# [Information]
——
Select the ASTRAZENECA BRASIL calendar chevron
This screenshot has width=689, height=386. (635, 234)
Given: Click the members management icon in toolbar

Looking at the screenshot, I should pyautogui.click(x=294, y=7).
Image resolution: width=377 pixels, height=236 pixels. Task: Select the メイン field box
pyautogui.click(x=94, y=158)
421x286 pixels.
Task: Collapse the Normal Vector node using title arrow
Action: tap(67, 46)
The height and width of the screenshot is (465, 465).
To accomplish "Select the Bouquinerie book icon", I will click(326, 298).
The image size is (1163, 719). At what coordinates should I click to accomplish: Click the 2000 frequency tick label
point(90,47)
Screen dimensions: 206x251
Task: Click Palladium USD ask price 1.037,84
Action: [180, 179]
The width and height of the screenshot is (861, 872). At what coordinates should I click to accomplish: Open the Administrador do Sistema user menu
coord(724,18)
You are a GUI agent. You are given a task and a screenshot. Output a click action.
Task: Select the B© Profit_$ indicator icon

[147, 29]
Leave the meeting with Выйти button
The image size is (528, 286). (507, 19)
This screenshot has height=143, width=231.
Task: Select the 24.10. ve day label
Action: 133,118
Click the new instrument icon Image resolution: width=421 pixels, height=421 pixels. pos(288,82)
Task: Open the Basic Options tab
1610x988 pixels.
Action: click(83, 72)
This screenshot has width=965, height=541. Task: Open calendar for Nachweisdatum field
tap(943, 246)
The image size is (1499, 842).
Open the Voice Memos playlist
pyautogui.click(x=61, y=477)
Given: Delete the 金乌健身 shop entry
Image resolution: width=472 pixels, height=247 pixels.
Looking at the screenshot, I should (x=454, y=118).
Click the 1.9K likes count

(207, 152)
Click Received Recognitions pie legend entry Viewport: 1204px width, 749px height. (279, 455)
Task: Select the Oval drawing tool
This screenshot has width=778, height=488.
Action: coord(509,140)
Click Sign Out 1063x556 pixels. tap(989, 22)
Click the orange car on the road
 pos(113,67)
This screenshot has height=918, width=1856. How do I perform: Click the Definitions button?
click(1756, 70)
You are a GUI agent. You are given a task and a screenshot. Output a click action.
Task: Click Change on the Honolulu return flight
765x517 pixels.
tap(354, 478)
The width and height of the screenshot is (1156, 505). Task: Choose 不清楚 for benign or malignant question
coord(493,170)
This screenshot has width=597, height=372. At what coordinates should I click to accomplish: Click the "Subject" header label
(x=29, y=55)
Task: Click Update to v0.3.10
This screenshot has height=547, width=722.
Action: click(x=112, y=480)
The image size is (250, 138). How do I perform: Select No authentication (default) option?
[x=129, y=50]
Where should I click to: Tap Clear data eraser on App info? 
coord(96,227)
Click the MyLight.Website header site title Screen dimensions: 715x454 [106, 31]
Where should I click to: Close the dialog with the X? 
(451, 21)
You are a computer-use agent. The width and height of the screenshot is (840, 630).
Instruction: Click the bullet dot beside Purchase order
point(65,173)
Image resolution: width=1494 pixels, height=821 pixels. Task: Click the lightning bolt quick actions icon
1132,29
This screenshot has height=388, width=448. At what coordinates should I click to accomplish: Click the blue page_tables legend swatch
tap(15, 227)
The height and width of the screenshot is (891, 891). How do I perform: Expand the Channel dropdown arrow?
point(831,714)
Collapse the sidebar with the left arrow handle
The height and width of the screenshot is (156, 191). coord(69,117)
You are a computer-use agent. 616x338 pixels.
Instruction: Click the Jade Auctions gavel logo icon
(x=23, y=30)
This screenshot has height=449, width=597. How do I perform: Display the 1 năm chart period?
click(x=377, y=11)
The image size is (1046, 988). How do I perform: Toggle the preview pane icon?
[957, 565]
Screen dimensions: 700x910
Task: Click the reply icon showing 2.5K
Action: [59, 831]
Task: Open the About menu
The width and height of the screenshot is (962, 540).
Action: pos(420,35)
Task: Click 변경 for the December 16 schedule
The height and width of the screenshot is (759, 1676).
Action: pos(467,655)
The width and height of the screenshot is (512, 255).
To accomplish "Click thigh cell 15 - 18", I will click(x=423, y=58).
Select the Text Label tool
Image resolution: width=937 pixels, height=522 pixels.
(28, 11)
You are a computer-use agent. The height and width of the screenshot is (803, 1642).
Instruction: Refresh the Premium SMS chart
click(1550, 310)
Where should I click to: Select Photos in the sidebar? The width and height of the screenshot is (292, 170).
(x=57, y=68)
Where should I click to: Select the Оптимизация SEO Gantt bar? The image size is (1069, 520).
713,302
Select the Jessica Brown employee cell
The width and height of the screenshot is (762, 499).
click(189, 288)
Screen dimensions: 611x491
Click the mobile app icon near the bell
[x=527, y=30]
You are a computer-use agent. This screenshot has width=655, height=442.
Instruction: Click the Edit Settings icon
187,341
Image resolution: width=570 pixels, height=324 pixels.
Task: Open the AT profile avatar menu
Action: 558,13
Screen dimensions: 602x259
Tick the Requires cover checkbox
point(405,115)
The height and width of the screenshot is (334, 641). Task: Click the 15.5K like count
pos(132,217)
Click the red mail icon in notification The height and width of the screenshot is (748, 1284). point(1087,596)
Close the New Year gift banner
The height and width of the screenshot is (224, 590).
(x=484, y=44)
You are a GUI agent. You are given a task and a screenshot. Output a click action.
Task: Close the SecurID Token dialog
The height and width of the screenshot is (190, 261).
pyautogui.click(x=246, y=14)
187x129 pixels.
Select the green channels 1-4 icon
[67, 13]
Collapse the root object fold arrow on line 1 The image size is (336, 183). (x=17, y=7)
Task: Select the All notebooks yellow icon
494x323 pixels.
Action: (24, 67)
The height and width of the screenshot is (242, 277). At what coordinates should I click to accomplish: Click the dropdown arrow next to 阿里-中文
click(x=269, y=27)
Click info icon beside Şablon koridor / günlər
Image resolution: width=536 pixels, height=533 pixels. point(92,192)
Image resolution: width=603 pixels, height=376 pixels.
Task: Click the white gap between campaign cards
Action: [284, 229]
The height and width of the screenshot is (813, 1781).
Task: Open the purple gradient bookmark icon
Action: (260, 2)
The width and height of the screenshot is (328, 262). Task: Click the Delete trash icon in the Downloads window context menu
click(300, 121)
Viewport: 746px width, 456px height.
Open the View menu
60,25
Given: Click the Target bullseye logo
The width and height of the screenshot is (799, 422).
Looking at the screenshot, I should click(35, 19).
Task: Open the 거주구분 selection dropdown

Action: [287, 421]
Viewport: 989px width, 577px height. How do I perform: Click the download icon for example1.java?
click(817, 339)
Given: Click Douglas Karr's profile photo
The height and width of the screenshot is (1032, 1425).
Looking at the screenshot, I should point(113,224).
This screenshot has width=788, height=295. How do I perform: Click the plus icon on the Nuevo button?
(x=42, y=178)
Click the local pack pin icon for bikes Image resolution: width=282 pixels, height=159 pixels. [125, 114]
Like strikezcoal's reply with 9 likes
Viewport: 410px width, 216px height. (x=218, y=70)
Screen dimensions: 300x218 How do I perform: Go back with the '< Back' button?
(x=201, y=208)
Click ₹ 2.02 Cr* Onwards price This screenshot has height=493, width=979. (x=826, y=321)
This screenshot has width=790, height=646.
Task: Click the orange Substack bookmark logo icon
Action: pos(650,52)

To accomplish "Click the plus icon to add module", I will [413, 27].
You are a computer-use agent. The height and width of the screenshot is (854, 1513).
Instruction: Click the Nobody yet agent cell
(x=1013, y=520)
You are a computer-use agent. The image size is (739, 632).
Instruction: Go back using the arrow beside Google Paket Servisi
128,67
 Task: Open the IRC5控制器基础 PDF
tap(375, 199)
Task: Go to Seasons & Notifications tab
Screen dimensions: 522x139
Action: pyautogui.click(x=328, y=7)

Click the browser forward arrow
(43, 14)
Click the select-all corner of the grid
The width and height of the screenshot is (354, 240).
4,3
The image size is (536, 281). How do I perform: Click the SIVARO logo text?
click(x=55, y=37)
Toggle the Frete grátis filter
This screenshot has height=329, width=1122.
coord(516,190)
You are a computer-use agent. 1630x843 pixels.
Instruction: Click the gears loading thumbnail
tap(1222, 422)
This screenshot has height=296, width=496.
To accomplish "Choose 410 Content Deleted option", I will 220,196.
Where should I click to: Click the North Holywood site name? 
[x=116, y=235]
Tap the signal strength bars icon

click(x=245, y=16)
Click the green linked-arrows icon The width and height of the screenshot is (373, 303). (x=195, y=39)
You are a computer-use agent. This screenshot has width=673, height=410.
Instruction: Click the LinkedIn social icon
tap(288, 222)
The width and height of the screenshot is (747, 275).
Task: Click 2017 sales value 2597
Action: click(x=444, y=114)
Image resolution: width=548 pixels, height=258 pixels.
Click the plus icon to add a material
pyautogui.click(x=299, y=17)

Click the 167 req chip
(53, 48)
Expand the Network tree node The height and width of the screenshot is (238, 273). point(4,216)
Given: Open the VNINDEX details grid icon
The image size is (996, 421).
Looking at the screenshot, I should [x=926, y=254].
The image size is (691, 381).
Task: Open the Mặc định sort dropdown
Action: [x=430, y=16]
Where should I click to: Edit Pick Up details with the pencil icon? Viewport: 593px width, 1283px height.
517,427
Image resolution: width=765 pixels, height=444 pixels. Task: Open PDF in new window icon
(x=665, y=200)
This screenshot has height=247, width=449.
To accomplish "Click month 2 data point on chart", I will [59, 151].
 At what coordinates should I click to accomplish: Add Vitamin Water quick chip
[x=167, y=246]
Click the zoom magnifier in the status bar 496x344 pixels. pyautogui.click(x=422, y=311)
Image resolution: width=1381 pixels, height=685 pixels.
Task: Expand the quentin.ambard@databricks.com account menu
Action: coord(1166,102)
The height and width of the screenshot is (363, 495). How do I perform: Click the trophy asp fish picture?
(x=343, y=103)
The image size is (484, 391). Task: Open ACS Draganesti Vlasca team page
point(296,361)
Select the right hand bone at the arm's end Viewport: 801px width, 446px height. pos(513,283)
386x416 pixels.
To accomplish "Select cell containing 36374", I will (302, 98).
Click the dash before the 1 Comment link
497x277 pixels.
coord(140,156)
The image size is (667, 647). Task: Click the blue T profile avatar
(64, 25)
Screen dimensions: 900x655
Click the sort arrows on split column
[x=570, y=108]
——
# [Task to complete]
Write only the number of lines in the listing that hold the word "entry".

# [Result]
2